Determining the structure of new19 presents challenges due to its small size (78 amino acids) and membrane association. A multi-technique approach is recommended:

• Computational structure prediction:

  • AlphaFold2 or RoseTTAFold for initial model generation

  • Molecular dynamics simulations to model membrane interactions

  • Ab initio modeling approaches optimized for small proteins

  • Threading against known signal peptidase components from other organisms

• Solution-state structural techniques:

  • NMR spectroscopy (suitable for small proteins)

  • Circular dichroism to determine secondary structure content

  • SAXS/SANS for low-resolution envelope determination

  • HDX-MS to probe solvent accessibility and dynamics

• Solid-state approaches for membrane context:

  • Solid-state NMR in lipid bilayers

  • EPR spectroscopy with site-directed spin labeling

  • X-ray crystallography of detergent-solubilized protein

  • Cryo-EM of the entire signal peptidase complex

• Hybrid structural approaches:

  • Integrate low-resolution data with computational models

  • Use crosslinking-MS to define distance constraints

  • Implement hydrogen-deuterium exchange to identify structured regions

  • Validate models through targeted mutagenesis of predicted structural elements

• Functional structural studies:

  • Alanine scanning to identify functionally important residues

  • Disulfide crosslinking to test structural predictions

  • Accessibility mapping using chemical modification

  • Protein engineering to test proposed structural models

These complementary approaches can overcome the challenges inherent in studying small membrane proteins and provide insights into how new19 contributes to signal peptidase complex structure and function.

How can researchers investigate if new19 has additional functions beyond signal peptidase activity?

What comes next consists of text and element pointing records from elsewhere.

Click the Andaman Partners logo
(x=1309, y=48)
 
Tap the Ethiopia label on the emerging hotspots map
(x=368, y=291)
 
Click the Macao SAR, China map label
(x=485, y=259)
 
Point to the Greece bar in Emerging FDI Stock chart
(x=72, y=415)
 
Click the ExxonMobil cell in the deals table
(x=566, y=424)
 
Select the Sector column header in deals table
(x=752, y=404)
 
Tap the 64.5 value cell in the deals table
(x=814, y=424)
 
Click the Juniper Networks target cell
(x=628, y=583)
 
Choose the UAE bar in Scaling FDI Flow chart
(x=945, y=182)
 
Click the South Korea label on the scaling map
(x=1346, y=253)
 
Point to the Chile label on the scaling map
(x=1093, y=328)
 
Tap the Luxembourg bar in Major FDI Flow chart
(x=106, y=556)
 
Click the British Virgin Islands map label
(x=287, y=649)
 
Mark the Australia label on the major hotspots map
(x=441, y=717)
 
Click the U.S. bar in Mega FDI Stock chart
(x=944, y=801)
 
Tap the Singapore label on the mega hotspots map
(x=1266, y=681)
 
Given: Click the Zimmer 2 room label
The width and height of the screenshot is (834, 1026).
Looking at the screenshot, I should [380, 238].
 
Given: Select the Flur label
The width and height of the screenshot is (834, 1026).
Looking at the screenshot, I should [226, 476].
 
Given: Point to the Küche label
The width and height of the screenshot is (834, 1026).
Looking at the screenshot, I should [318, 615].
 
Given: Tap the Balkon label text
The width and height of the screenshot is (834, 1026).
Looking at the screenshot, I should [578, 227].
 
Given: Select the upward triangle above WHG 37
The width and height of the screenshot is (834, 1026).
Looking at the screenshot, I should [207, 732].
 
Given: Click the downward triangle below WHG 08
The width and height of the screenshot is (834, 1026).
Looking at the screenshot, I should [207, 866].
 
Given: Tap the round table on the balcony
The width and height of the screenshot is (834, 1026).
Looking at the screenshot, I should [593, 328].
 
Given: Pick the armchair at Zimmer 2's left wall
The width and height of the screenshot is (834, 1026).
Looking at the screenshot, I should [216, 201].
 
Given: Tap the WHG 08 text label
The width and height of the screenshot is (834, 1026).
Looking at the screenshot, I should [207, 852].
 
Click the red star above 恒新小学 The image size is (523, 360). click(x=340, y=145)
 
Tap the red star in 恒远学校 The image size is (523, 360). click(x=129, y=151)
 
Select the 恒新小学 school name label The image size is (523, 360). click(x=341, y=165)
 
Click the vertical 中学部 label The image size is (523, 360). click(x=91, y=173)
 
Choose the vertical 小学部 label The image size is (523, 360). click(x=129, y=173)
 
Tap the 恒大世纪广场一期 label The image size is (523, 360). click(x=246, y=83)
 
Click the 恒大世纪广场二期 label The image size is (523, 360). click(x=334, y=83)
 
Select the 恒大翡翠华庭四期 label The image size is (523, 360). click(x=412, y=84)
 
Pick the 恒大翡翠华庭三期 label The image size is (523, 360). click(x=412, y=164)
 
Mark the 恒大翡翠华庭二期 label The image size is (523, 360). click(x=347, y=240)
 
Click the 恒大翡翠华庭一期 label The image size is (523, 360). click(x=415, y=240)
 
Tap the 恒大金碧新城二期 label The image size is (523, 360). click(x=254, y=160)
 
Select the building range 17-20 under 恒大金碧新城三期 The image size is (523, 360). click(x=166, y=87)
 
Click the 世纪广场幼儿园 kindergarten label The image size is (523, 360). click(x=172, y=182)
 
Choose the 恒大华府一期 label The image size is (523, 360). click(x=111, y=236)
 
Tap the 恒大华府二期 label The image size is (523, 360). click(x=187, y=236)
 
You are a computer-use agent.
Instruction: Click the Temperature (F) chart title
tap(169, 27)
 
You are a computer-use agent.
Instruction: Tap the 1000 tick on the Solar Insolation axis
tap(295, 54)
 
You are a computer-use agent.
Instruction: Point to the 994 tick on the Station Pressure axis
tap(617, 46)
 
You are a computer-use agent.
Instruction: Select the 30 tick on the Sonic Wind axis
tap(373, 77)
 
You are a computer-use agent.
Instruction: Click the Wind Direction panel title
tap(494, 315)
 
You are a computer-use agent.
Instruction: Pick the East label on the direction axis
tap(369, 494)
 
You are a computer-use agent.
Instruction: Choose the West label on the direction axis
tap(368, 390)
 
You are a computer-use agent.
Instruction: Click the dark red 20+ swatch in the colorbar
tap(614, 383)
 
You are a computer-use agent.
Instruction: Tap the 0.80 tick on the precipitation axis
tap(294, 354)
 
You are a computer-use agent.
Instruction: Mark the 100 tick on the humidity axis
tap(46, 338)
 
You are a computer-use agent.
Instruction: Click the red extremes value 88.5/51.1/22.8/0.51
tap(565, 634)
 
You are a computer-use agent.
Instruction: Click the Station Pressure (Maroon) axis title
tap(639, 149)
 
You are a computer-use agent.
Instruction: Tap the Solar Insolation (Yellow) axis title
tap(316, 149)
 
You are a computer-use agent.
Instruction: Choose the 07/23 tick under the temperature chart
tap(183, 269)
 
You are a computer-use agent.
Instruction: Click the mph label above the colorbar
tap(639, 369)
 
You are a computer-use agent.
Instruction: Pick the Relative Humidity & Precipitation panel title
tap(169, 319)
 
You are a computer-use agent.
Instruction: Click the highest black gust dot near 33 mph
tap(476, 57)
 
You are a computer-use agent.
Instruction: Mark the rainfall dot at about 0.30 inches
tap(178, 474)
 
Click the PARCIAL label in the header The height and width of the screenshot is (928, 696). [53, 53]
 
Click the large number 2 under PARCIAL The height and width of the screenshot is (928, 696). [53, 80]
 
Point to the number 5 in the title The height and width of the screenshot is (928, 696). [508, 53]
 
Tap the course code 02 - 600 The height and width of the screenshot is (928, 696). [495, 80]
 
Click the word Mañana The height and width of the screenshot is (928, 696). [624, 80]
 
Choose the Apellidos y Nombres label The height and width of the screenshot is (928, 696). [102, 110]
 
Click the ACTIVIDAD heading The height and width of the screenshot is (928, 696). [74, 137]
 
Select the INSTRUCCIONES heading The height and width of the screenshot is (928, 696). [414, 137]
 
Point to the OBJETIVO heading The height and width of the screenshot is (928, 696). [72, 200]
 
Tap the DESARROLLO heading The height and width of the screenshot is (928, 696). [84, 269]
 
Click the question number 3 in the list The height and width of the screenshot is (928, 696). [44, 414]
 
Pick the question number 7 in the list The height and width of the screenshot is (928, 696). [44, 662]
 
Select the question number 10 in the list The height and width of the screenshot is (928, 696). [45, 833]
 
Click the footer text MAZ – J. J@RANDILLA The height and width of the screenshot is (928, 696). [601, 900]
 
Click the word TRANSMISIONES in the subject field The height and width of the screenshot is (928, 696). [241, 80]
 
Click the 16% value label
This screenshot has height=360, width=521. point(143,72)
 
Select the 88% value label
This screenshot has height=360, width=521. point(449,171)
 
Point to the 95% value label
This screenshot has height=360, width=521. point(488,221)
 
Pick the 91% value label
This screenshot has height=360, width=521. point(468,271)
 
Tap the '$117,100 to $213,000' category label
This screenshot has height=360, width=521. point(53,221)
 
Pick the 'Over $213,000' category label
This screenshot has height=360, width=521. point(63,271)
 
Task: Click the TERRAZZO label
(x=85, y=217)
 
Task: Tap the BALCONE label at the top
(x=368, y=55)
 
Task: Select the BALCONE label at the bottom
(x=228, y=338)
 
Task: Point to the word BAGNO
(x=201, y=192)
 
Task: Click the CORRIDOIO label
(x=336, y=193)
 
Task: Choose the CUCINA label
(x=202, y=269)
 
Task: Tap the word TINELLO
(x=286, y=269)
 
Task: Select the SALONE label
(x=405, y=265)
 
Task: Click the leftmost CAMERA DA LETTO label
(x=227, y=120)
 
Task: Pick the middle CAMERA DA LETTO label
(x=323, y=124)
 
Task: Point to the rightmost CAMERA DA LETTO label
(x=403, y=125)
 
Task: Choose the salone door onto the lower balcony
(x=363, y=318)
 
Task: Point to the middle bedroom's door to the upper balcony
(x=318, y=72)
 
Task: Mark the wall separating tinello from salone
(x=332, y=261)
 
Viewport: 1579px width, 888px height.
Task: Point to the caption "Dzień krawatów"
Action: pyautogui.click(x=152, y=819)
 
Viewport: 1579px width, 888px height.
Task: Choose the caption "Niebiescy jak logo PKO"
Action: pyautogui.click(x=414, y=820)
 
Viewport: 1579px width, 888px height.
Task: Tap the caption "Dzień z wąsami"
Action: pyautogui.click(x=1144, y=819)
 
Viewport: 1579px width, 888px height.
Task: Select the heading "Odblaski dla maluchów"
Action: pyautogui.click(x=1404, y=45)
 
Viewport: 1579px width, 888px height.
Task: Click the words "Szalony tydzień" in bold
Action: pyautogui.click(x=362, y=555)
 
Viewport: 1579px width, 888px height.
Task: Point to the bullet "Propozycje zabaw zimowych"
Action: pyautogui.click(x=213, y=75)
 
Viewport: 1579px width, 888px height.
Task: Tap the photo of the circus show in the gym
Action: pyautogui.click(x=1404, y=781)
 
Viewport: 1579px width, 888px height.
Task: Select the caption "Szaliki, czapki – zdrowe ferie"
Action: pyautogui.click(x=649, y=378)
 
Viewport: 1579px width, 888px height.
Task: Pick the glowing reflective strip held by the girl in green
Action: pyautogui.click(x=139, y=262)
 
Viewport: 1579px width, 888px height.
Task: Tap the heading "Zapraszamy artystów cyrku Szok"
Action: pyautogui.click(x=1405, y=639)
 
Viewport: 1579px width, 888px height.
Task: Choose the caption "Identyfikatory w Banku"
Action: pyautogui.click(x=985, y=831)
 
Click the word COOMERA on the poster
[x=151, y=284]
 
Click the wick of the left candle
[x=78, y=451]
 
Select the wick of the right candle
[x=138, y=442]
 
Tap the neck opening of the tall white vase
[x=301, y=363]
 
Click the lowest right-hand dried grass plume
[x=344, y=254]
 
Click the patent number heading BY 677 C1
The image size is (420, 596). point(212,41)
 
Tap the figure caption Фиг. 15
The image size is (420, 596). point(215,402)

To explore potential moonlighting functions of new19 beyond its role in the signal peptidase complex, researchers should implement these systematic approaches:

• Unbiased interaction screening:

  • Genome-wide yeast two-hybrid screening

  • BioID or TurboID proximity labeling in different cellular compartments

  • Co-immunoprecipitation followed by mass spectrometry under various conditions

  • Protein array screening to identify unexpected binding partners

• Phenotypic profiling:

  • Chemical-genetic profiling of new19 mutants with diverse compounds

  • Transcriptomic analysis under different stress conditions

  • Systematic growth assays in various media compositions

  • Microscopy-based phenotypic screens for subcellular abnormalities

• Localization studies:

  • Super-resolution microscopy to detect potential non-ER localization

  • Fractionation studies to identify presence in unexpected compartments

  • Time-lapse imaging to detect condition-dependent relocalization

  • Immunogold electron microscopy for precise ultrastructural localization

• Comparative genomics approaches:

  • Analysis of gene neighborhood conservation across species

  • Identification of co-evolved gene pairs suggesting functional relationships

  • Domain fusion events in other organisms that might suggest additional functions

  • Detection of lineage-specific adaptations in protein sequence

• Biochemical activity screening:

  • Testing for enzymatic activities beyond signal peptidase function

  • Nucleic acid binding assays

  • Lipid interaction studies

  • Metabolite binding assays

These approaches can reveal unexpected functions that might explain evolutionary conservation patterns or unexpected phenotypes observed in new19 mutants, potentially expanding our understanding of how small proteins contribute to cellular function beyond their primary annotated roles.